How mindfulness can help with anxiety

If you’re looking for an additional way to treat your anxiety without medication, a new study published in JAMA Psychiatry found that mindfulness-based interventions such as breath awareness exercises, body scans and mindful movement, such as stretchingcan be as effective as taking medicine.

The randomized clinical trial was conducted between June 2018 and February 2020 and included 276 adults with anxiety disorders from three hospitals in Boston, New York City and Washington, D.C. The participants received the antidepressant escitalopram, also known as Lexapro. , or eight weeks per week. mindfulness-based stress reduction course, which includes in-person classes, one-day retreats, and daily home practice.

Patients’ anxiety symptoms were assessed at trial enrollment and then again at completion, as well as at post-treatment assessments at 12 and 24 weeks after enrollment, according to a press release about studying. The researchers rated the severity of the patients’ anxiety symptoms and found that both groups experienced about a 30% reduction in the intensity of their symptoms.

“It is important to note that even if mindfulness meditation works, not everyone is ready to invest the time and effort to successfully complete all the necessary sessions and do regular practice at home, which will improve the effect,” Dr. . Elizabeth Hoge, director of the Anxiety Disorders Research Program and associate professor of psychiatry at Georgetown and the first author of the study, said in the press release.

“Also, virtual delivery [of mindfulness-based stress reduction] via videoconference is likely to be effective, as long as the ‘live’ parts are retained, such as question-and-answer periods and group discussions.

Meditation has many health benefits, including better sleep and lower blood pressure.
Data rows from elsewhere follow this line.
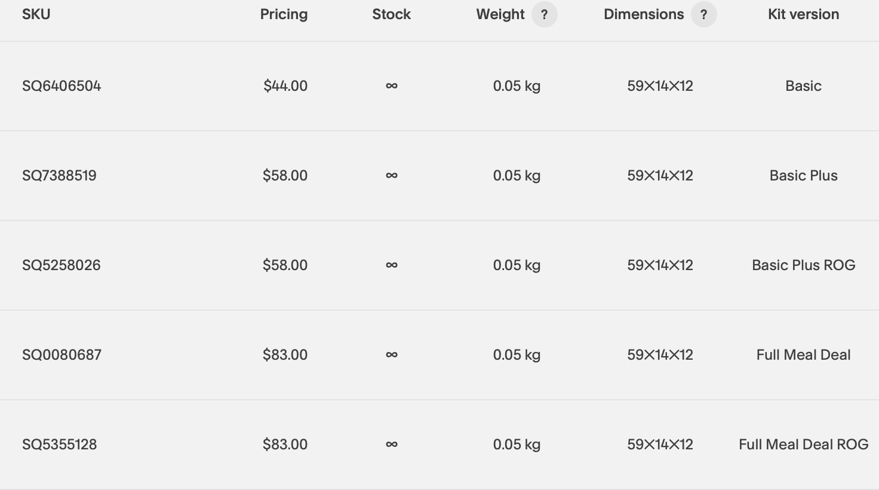Select SKU SQ6406504
879x490 pixels.
pos(62,86)

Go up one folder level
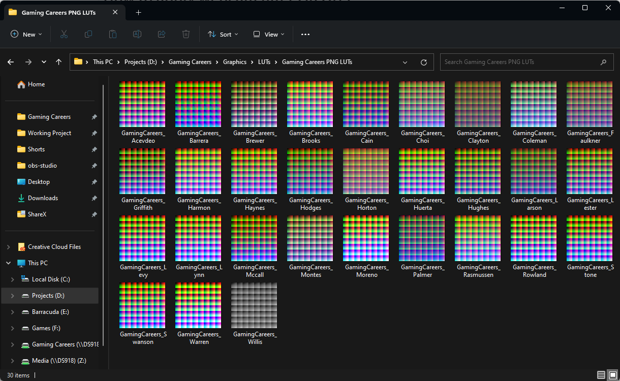click(59, 62)
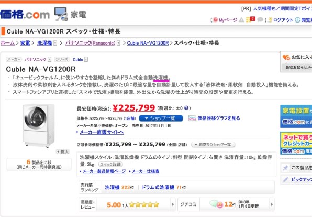Open the price trend graph icon
Viewport: 312px width, 217px height.
[x=192, y=118]
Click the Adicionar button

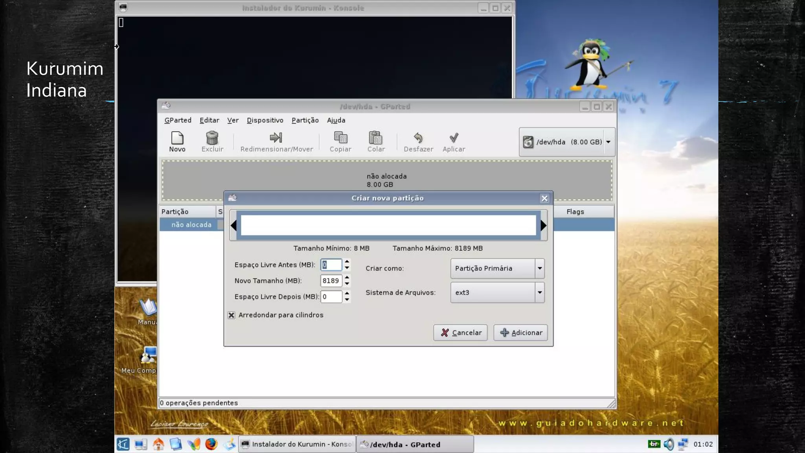pyautogui.click(x=521, y=333)
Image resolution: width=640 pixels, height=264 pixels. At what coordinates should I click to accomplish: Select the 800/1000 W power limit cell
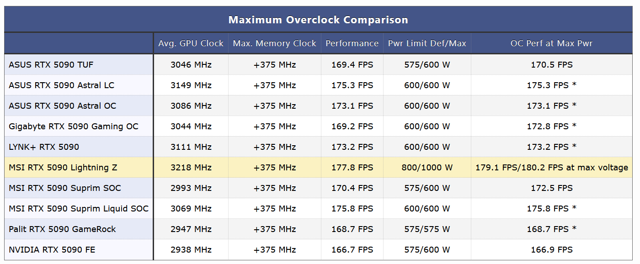coord(427,168)
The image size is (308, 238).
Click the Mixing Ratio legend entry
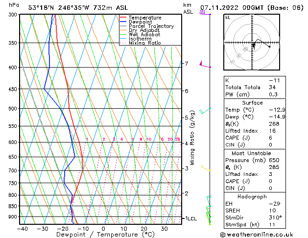140,43
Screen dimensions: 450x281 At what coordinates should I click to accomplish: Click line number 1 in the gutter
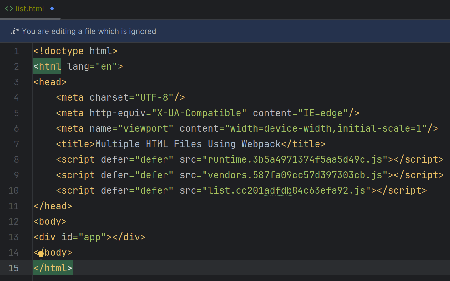point(16,51)
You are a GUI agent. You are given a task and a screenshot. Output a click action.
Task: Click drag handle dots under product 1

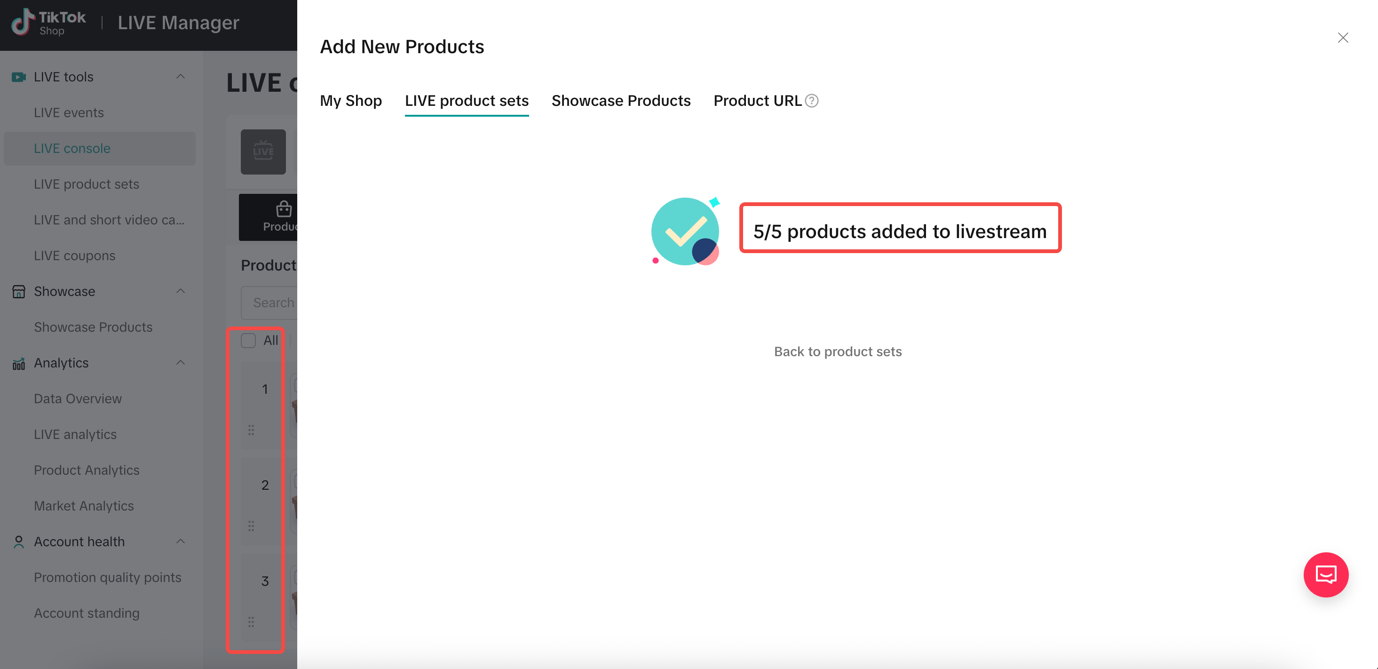pyautogui.click(x=251, y=430)
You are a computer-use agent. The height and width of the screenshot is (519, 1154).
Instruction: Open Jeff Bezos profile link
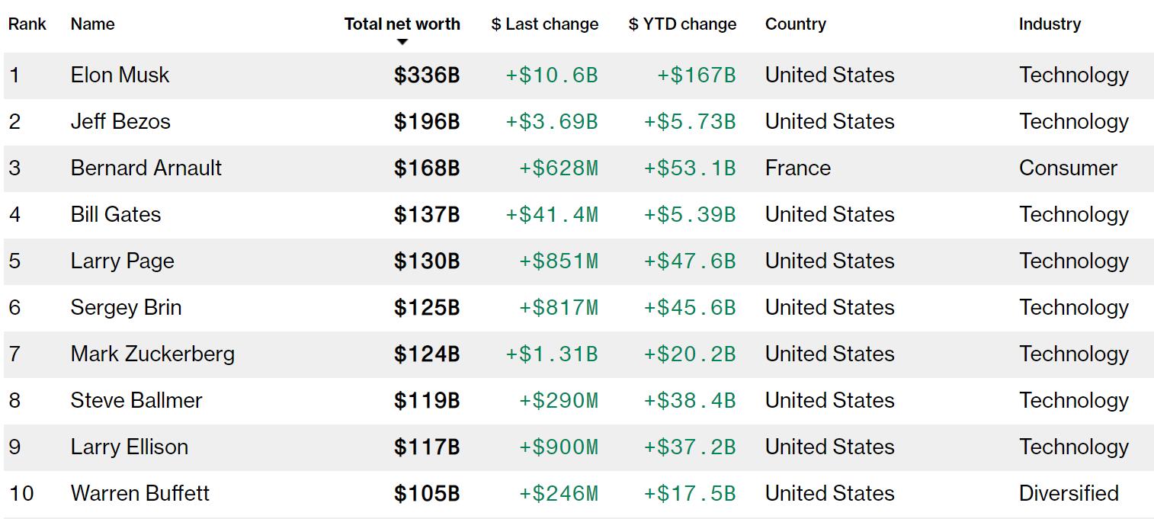(120, 122)
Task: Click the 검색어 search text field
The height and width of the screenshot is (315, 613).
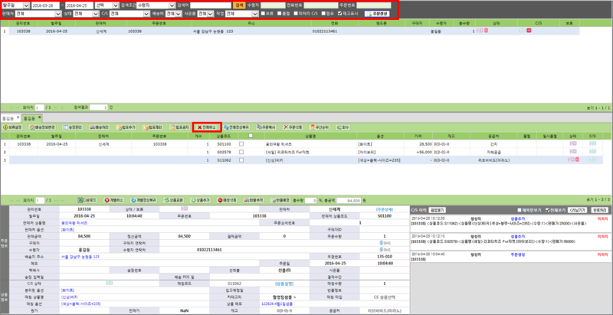Action: pyautogui.click(x=212, y=5)
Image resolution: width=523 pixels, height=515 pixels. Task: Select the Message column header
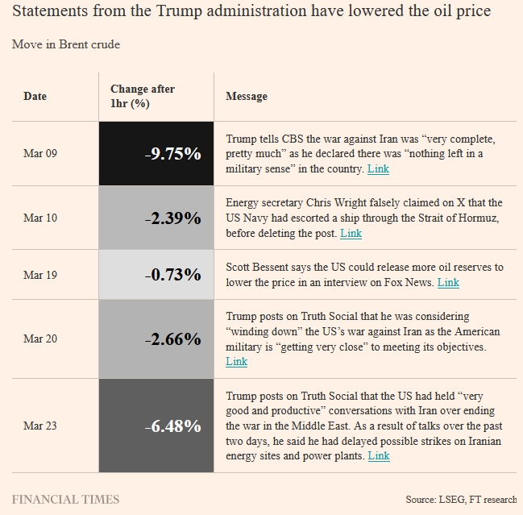[x=247, y=97]
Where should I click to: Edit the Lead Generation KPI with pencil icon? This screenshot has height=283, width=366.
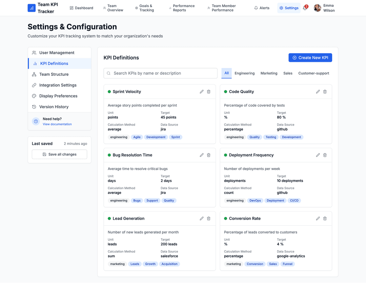tap(202, 219)
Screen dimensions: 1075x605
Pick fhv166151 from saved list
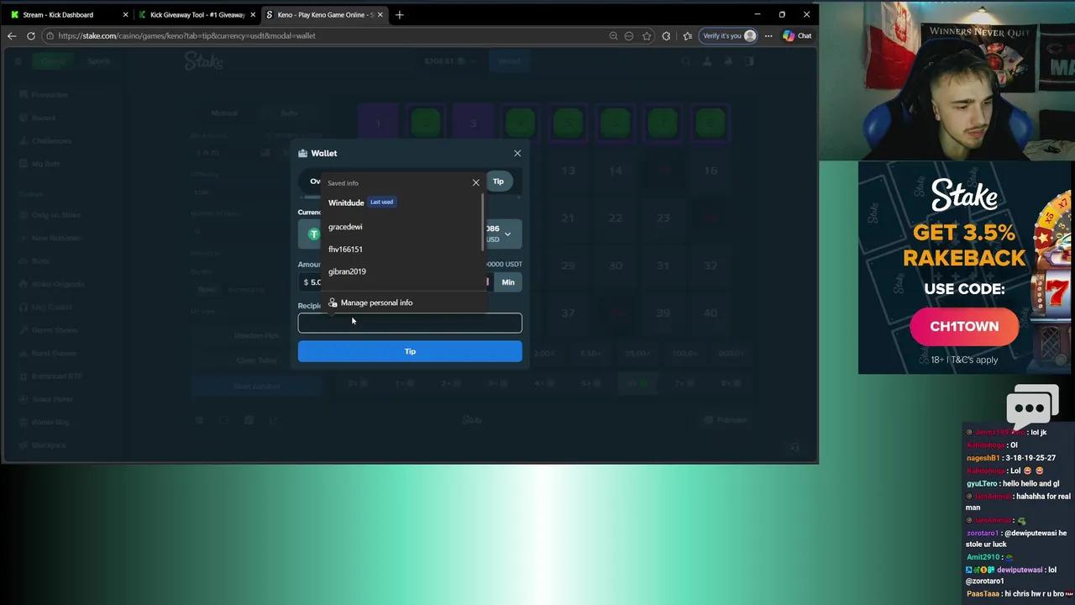(x=345, y=250)

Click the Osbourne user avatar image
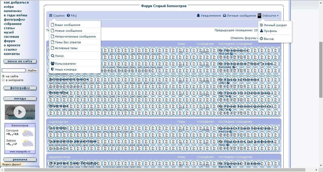click(x=259, y=16)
It was also found to have an effect gut health, according to another new study. Researchers found that the gut microbes of nearly 40 Tibetan Buddhist monks were significantly different from secular residents of nearby areas and that these microbes were associated with a lower risk of anxiety, depression, and cardiovascular disease due to the connection between our gastrointestinal tract and central nervous system. system, or gut-brain axis.

“In general, more bacteria were enriched in the meditation group [have been] associated with the alleviation of mental illness, suggesting that meditation may influence certain bacteria that may play a role in mental health,” the researchers wrote in a press release about study.